**What you need to do**
Return every one of the saved entries below exactly as it stands, with no changes.

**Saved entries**
═══
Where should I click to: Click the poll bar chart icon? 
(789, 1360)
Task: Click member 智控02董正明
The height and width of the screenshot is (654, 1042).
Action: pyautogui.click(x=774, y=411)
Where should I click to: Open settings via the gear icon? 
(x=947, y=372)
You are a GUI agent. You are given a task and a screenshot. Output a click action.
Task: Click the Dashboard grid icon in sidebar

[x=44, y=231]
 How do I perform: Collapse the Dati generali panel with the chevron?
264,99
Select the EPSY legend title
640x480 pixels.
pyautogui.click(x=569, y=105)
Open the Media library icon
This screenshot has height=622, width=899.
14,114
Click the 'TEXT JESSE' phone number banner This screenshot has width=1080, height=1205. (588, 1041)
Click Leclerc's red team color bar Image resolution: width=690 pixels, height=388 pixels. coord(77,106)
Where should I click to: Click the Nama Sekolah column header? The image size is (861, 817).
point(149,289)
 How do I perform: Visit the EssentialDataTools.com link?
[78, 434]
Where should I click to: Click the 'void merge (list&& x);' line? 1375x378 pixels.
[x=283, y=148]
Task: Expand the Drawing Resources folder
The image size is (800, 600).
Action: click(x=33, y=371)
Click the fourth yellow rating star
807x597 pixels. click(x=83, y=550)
═══
**Written response**
Where should I click to: Click the poll bar chart icon? 
(789, 1360)
Task: Click member 智控02董正明
The height and width of the screenshot is (654, 1042).
Action: pyautogui.click(x=774, y=411)
Where should I click to: Open settings via the gear icon? 
(x=947, y=372)
You are a GUI agent. You are given a task and a screenshot. Output a click action.
Task: Click the Dashboard grid icon in sidebar

[x=44, y=231]
 How do I perform: Collapse the Dati generali panel with the chevron?
264,99
Select the EPSY legend title
640x480 pixels.
pyautogui.click(x=569, y=105)
Open the Media library icon
This screenshot has height=622, width=899.
14,114
Click the 'TEXT JESSE' phone number banner This screenshot has width=1080, height=1205. (588, 1041)
Click Leclerc's red team color bar Image resolution: width=690 pixels, height=388 pixels. coord(77,106)
Where should I click to: Click the Nama Sekolah column header? The image size is (861, 817).
point(149,289)
 How do I perform: Visit the EssentialDataTools.com link?
[78, 434]
Where should I click to: Click the 'void merge (list&& x);' line? 1375x378 pixels.
[x=283, y=148]
Task: Expand the Drawing Resources folder
The image size is (800, 600).
Action: click(x=33, y=371)
Click the fourth yellow rating star
807x597 pixels. click(x=83, y=550)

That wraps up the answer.